PROMPT:
Set down the records exactly as they stand, except for any pictures, which you should omit.

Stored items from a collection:
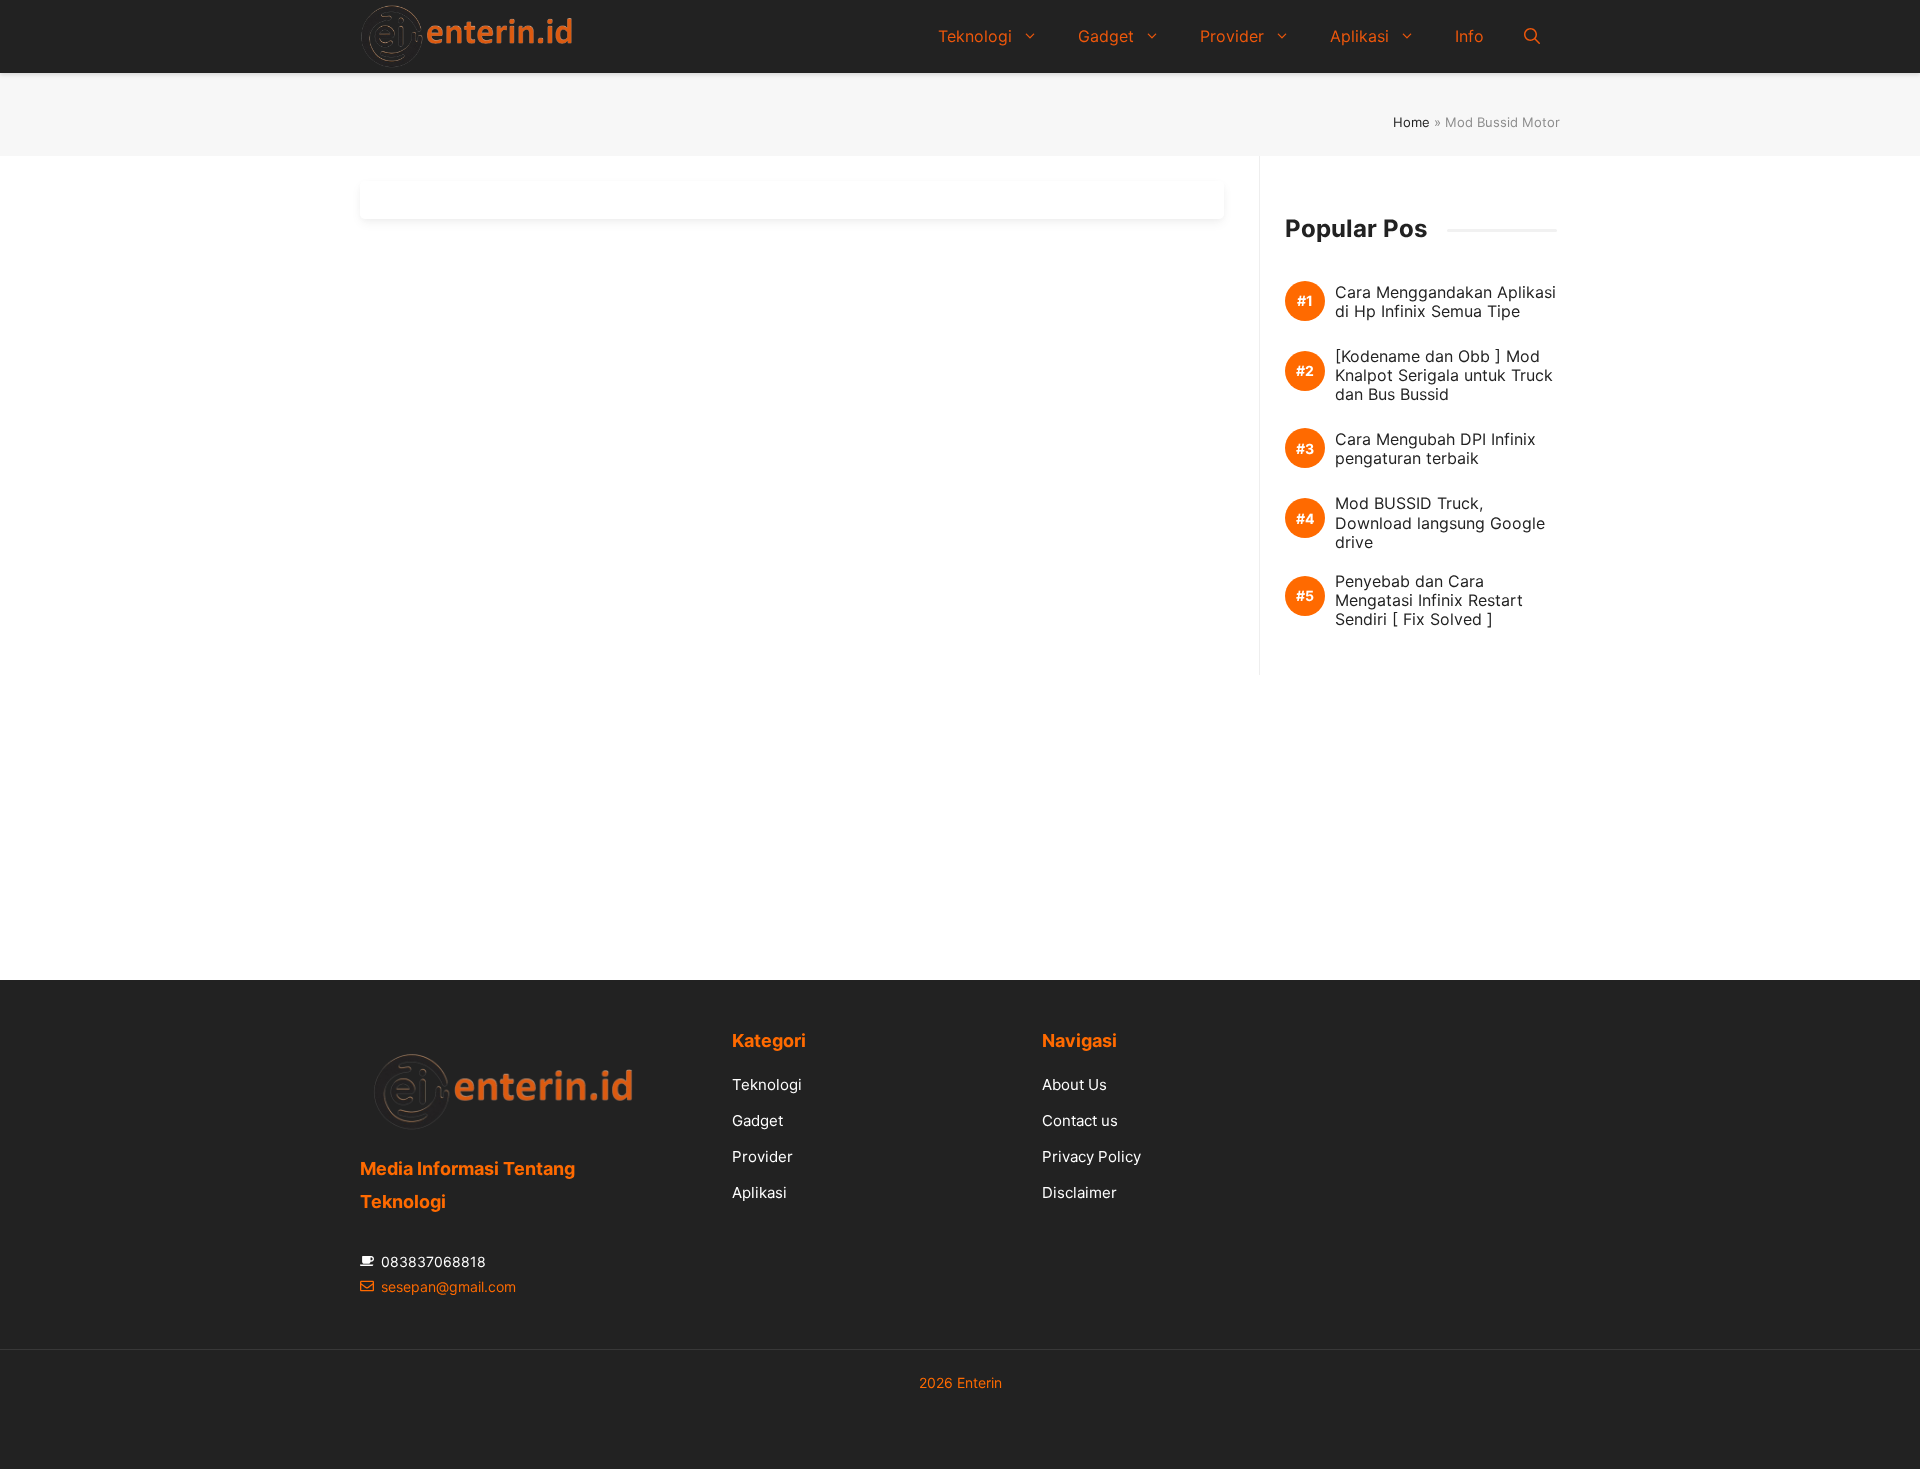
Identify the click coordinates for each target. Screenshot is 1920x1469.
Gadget (1106, 36)
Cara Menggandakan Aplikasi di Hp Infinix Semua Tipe (1445, 302)
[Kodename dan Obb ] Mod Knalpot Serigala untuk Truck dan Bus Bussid (1444, 375)
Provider (1232, 36)
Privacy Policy (1091, 1156)
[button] (1532, 36)
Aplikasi (1359, 36)
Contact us (1080, 1120)
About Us (1074, 1084)
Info (1469, 36)
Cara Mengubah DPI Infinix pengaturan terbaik (1435, 449)
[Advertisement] (960, 815)
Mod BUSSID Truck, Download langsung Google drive (1440, 522)
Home (1411, 122)
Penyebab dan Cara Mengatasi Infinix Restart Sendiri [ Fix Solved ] (1429, 600)
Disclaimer (1079, 1192)
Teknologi (975, 36)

YOUR RESPONSE:
Identify the click coordinates for each target. Screenshot is 1920x1469.
Gadget (1106, 36)
Cara Menggandakan Aplikasi di Hp Infinix Semua Tipe (1445, 302)
[Kodename dan Obb ] Mod Knalpot Serigala untuk Truck dan Bus Bussid (1444, 375)
Provider (1232, 36)
Privacy Policy (1091, 1156)
[button] (1532, 36)
Aplikasi (1359, 36)
Contact us (1080, 1120)
About Us (1074, 1084)
Info (1469, 36)
Cara Mengubah DPI Infinix pengaturan terbaik (1435, 449)
[Advertisement] (960, 815)
Mod BUSSID Truck, Download langsung Google drive (1440, 522)
Home (1411, 122)
Penyebab dan Cara Mengatasi Infinix Restart Sendiri [ Fix Solved ] (1429, 600)
Disclaimer (1079, 1192)
Teknologi (975, 36)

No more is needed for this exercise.